** START **
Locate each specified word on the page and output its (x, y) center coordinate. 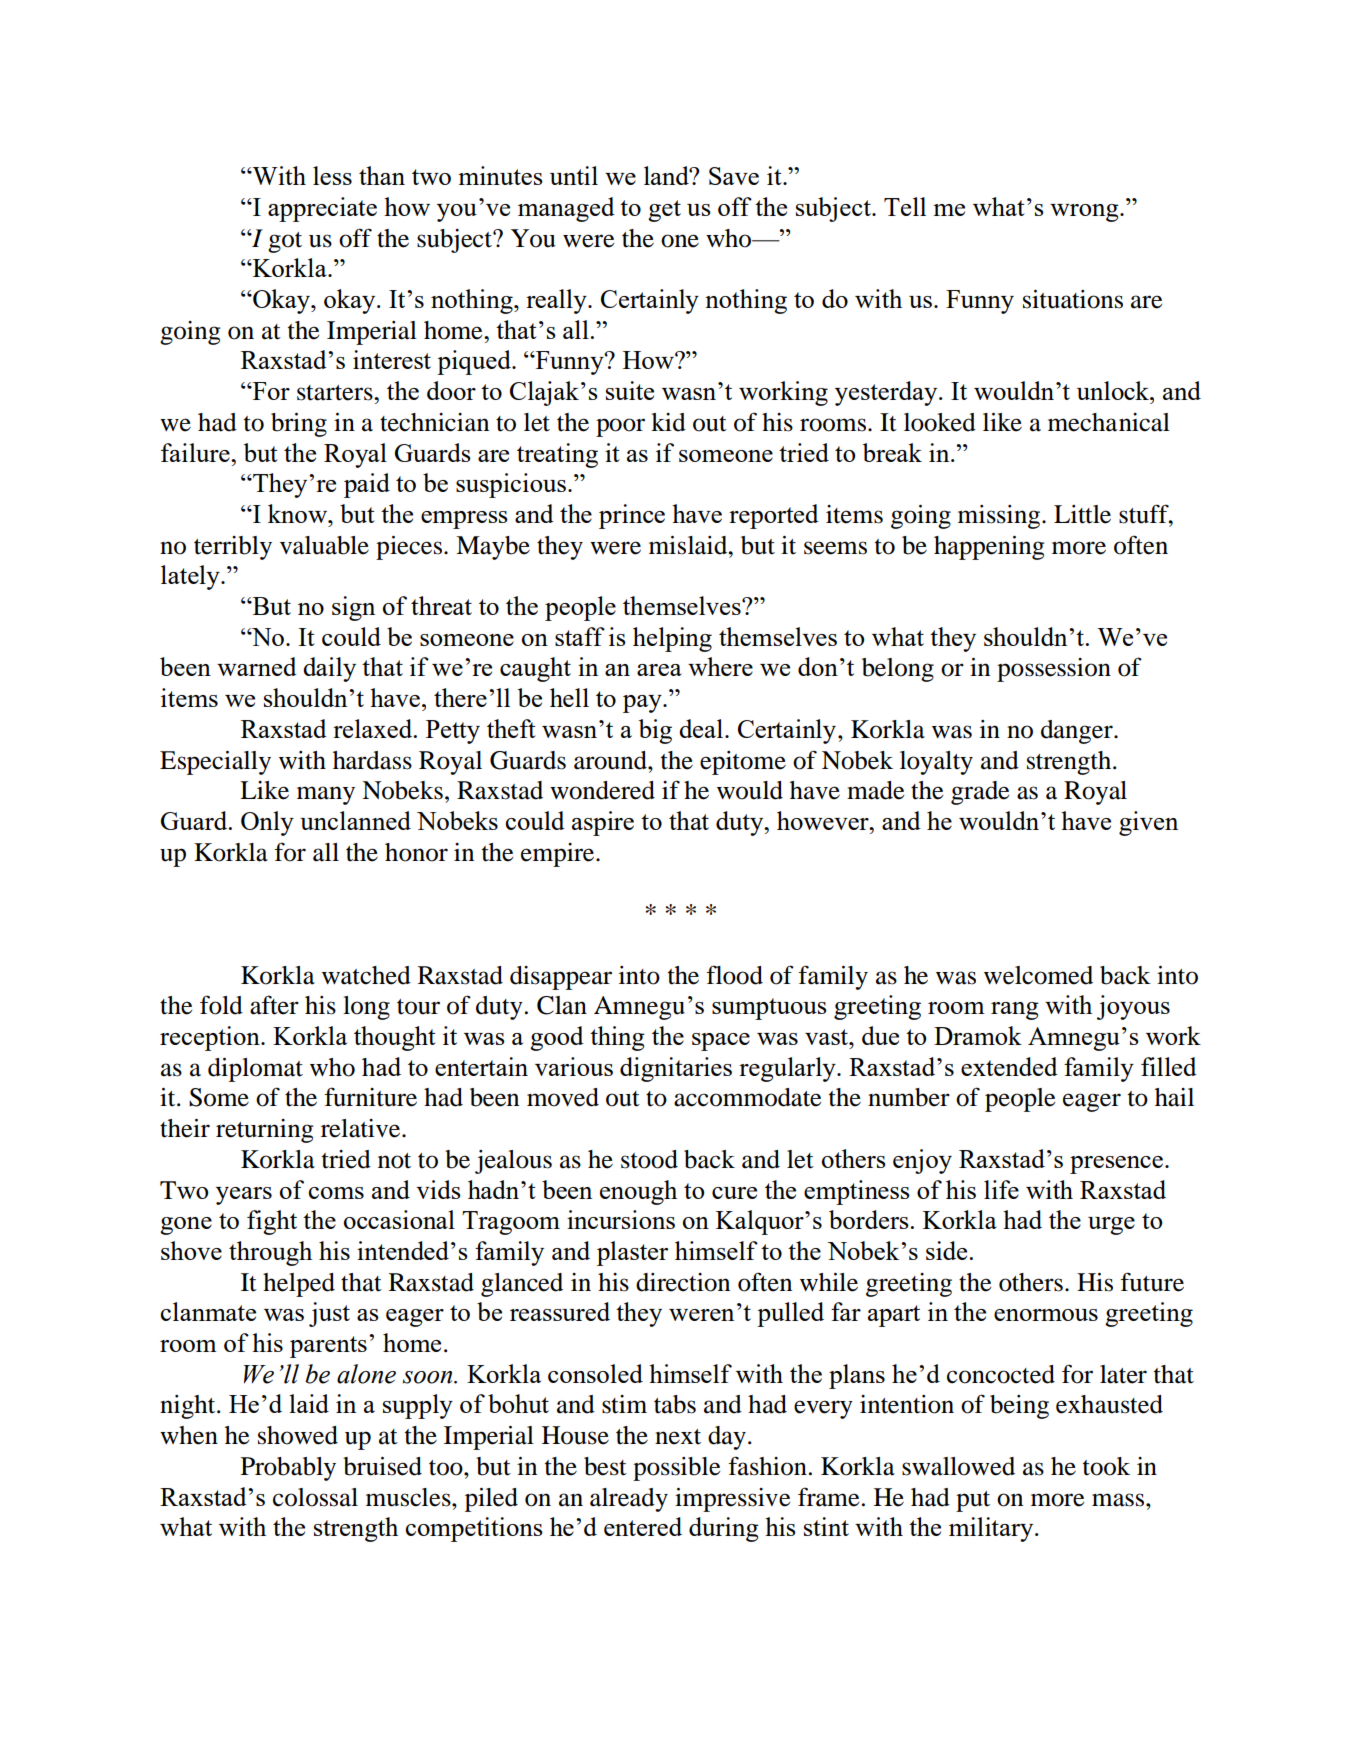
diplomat (255, 1070)
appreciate (322, 209)
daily (329, 669)
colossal (315, 1497)
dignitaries (676, 1069)
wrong (1085, 213)
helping (672, 639)
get (664, 211)
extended (1009, 1066)
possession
** END **
• **Directions**
Please reproduce every one of the rows above word for word, leaving out the pictures.

• **Result of this exercise**
Locate each specified word on the page and output its (x, y) center coordinate. 
diplomat (255, 1070)
appreciate (322, 209)
daily (329, 669)
colossal (315, 1497)
dignitaries (676, 1069)
wrong (1085, 213)
helping (672, 639)
get (664, 211)
extended (1009, 1066)
possession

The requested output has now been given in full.